• _Work order_: Each line from the one with "The image size is (1456, 837)." through the last line of the material is to be printed exactly; no other line and no picture belongs in the copy.

************

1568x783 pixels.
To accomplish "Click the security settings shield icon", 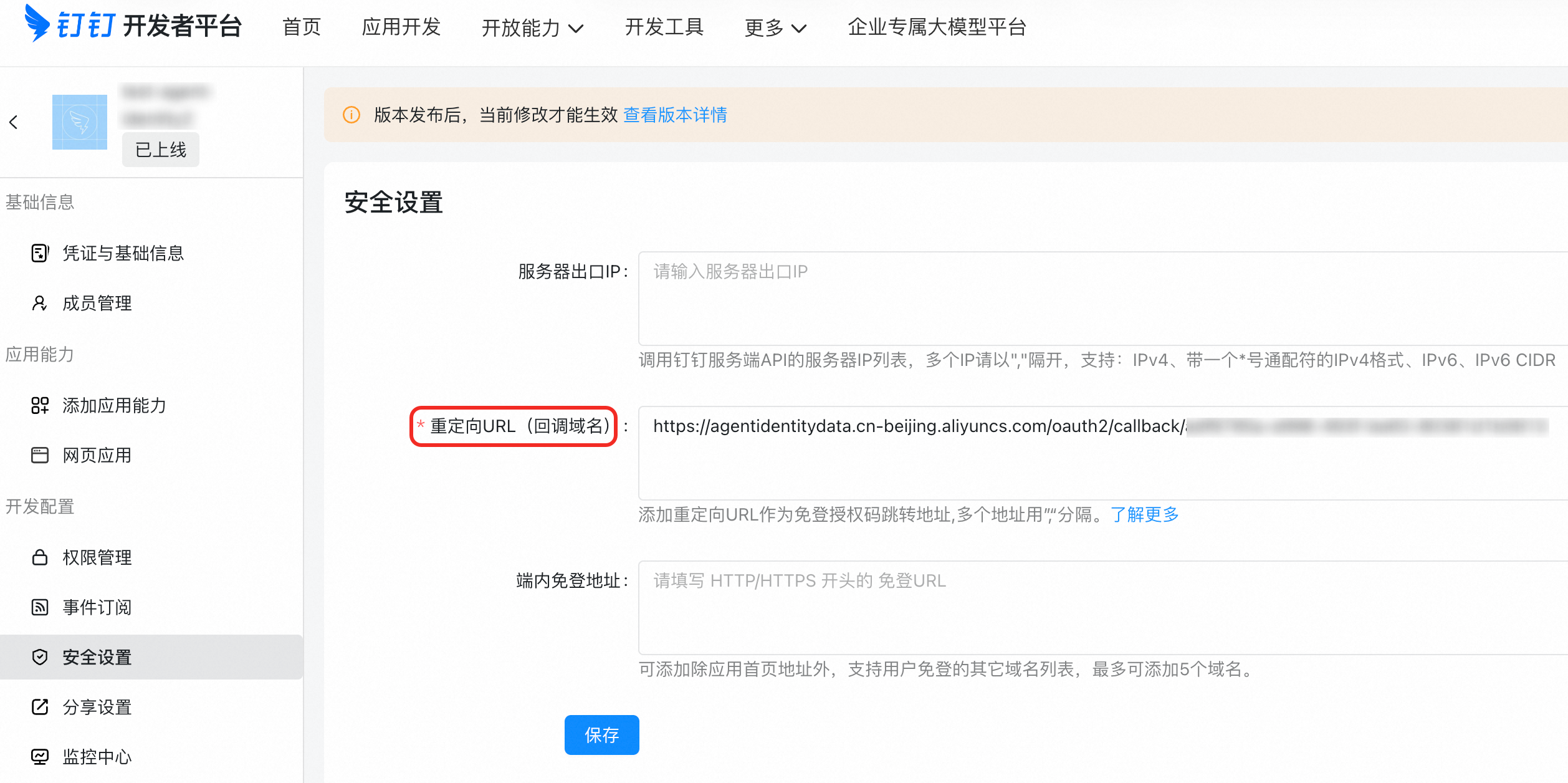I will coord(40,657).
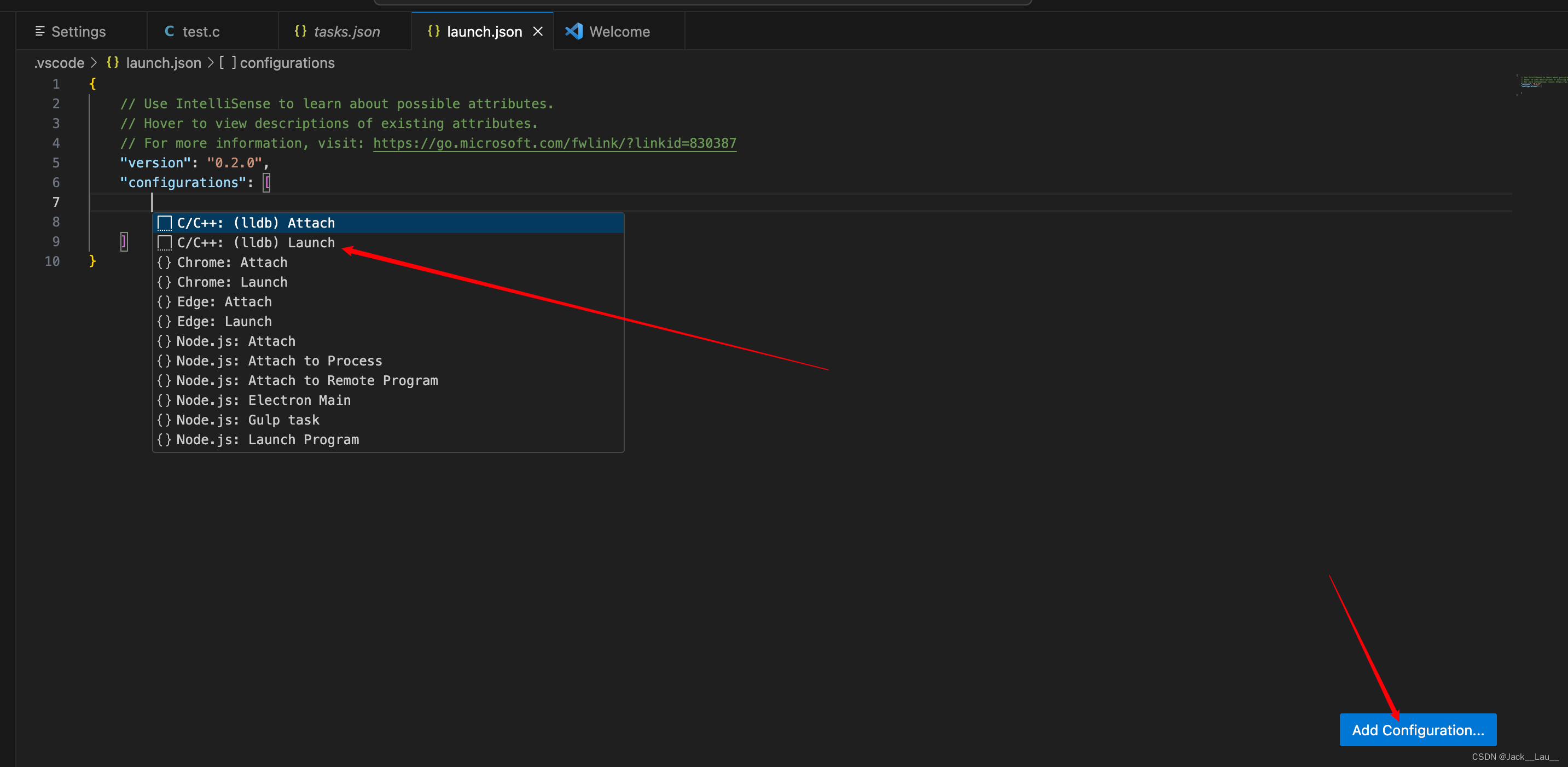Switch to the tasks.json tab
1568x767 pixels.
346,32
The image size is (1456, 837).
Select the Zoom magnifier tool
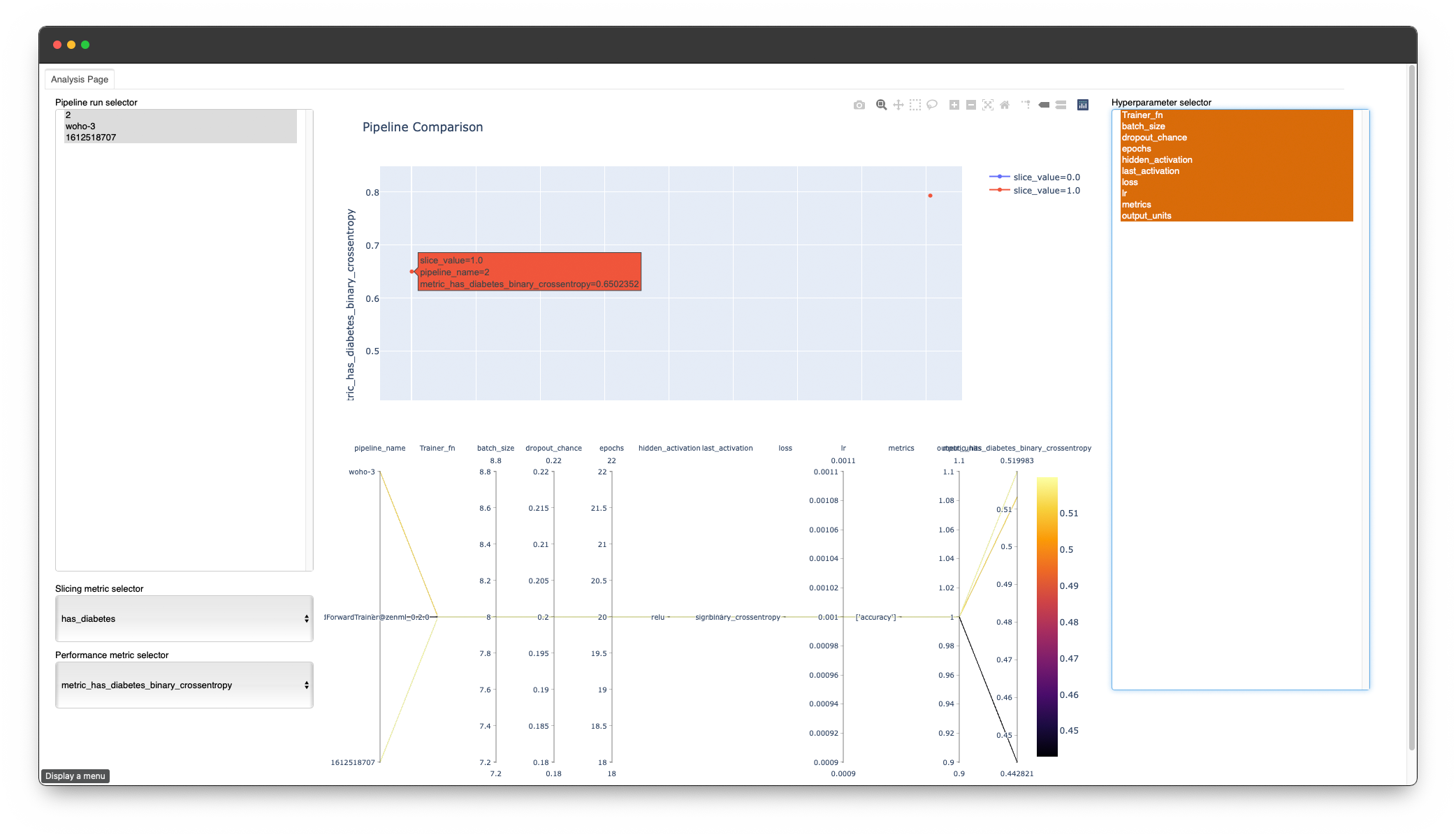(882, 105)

************

• _Solution for this exercise_:
The image size is (1456, 837).
Select the Zoom magnifier tool
(882, 105)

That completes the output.